+++ Text

The work is scored for solo piano and a large orchestra comprising three flutes, three oboes, three clarinets, three bassoons, four horns, three trumpets, two trombones, bass trombone, tuba, timpani, four percussionists, and strings.

Reception

In Seven Days has been praised by music critics. Reviewing the United States premiere, Mark Swed of the Los Angeles Times wrote, "Full of the life of our own times yet so rooted in the past that it feels like family, Ades' music operates on so many different parts of the brain at once that it overpowers critical faculties. Brightly bopping scores tickle the pleasure centers. Ingenious counterpoint stimulates the logic-leaning synapses of the left brain. Musical fantasy and illogic mess with the right brain. By this point, who has a enough gray matter left for anything else?" He added, "In Seven Days occupies a more mature space than the earlier works. But the freshness has not grown stale." Anthony Tommasini of The New York Times called the piece "terrific" and observed, "As the creation saga unfolds, the music is at once reverent and playful. Galumphing basses and low brass evoke the creatures of the land, while twittering flutes and crazed piccolo announce the creatures of the sky. Long episodes evolve in arcs of brilliant piano writing where restless, filigreed, spiraling figures cascade down the keyboard." He added:
George Hall of The Guardian opined, "Adès possesses the gift of producing striking and immediate ideas that are nevertheless subtly ambiguous in their impact. Here, the Copland-like simplicity of the opening gestures forms a platform for successive processes of variation, development and contrast that eventually return to their starting point." Joshua Kosman of the San Francisco Chronicle called it "a vividly evocative musical-visual creation" and wrote, "Thursday's performance by the San Francisco Symphony came as yet another demonstration of the sheer breadth and grandeur of Adès' creative gift. In Seven Days is both dramatic and reflective, by turns ingratiatingly accessible and dauntingly abstruse. It seems to want to embrace the whole world — a fitting goal for the creation story — and yet it remains winningly approachable." The music was similarly praised by Andy Gill of The Independent, Ivan Hewett of The Daily Telegraph, and Richard Whitehouse of Gramophone.

++++++

» Objective 1: In the entries, replace "callout" with "badge" from the line with "You are a computer-use" to the line with "click(42, 9)", and give back only those lines with nothing else changed.

+++ Supplied records

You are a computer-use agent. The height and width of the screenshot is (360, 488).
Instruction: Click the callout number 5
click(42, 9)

++++++
+++ Supplied records

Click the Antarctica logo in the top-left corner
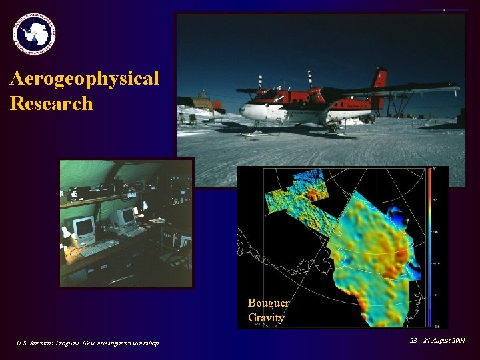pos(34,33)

++++++

» Objective 2: Extend the text on the reception of In Seven Days past its final sentence.

» Reply 1:
You are a computer-use agent. The height and width of the screenshot is (360, 488).
Instruction: Click the badge number 5
click(42, 9)

» Reply 2:
Conversely, Niels Swinkels of the San Francisco Classical Voice criticized the piece, remarking, "Unfortunately, all I heard was one banal idea morphing into the next, vague references to symphonic rock or to movie soundtracks, endless, rippling motion up and down unimaginative scale progressions..." He added, "It is perfectly possible that Adès's reputation has influenced my expectations too far, and I will certainly explore his music further. But that will be in spite of what I experienced on Saturday evening and not because of it."

Recording

A recording of In Seven Days performed by Hodges and the London Sinfonietta was released through Signum records on January 31, 2012.